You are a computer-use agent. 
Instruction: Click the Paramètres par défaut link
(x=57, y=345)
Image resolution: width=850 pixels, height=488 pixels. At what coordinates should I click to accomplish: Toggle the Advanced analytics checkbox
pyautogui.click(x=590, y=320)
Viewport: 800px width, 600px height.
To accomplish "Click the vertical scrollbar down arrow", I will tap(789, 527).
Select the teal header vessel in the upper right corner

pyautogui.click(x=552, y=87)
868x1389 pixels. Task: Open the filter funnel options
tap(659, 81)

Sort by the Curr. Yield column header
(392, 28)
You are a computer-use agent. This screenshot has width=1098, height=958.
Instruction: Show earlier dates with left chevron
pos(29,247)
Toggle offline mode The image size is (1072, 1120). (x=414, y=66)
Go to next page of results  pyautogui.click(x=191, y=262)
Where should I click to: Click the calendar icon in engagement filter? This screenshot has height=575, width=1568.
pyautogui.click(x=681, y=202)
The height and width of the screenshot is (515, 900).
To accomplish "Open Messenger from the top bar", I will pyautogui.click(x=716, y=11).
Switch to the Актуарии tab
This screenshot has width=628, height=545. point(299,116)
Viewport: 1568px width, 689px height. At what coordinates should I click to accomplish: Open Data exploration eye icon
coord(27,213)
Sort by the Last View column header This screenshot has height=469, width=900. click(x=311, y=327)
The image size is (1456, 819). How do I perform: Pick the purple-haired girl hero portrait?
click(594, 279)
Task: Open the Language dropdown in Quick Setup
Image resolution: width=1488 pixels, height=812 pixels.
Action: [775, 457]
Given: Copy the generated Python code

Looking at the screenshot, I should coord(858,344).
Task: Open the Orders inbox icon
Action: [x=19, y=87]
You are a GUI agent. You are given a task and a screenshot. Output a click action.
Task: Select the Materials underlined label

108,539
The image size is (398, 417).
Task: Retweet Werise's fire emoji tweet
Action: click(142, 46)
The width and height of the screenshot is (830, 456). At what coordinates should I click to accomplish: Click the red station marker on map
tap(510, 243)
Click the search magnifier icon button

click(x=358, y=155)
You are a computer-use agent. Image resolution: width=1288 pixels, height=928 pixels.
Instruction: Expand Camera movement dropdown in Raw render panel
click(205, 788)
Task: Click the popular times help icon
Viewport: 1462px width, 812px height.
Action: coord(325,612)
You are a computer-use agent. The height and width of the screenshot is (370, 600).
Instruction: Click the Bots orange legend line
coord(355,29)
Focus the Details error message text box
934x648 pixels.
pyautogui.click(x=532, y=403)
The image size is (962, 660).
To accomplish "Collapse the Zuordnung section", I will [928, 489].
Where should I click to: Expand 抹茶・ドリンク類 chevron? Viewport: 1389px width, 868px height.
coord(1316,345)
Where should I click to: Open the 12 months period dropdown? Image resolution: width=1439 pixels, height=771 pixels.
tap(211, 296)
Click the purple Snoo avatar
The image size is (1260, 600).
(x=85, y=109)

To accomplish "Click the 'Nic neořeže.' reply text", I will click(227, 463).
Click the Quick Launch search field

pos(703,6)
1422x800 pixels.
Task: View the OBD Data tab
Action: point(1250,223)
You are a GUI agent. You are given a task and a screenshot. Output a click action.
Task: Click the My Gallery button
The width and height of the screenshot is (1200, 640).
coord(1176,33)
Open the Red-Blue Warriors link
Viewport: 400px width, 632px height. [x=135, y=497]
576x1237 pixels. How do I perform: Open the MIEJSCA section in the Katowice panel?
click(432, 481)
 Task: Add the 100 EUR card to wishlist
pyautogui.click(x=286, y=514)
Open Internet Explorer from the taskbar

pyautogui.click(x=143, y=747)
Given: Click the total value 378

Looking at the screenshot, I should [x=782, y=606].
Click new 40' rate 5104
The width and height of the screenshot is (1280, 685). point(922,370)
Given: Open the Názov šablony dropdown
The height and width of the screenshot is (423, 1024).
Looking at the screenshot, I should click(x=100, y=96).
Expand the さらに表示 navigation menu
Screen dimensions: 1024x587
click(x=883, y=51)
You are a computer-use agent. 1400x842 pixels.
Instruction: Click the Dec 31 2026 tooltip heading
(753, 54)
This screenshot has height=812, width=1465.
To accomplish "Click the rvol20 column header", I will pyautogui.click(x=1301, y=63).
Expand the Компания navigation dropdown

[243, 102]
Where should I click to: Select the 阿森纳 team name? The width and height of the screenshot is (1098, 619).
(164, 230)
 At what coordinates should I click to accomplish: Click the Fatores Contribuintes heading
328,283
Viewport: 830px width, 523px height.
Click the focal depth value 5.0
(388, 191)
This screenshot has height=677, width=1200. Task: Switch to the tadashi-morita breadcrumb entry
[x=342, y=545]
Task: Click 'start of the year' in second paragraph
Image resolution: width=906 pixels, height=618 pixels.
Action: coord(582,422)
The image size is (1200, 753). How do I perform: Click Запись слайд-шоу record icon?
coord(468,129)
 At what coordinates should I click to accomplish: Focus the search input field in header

☆ ☆ ☆ ☆

== Try it ==
Among the lines above, find those with the string "computer" and copy them.

== Solution to the problem ==
You are a computer-use agent. 
You are a computer-use agent. This screenshot has width=1098, height=958.
You are a computer-use agent. Image resolution: width=1288 pixels, height=928 pixels.
You are a computer-use agent. The height and width of the screenshot is (370, 600).
You are a computer-use agent. 1400x842 pixels.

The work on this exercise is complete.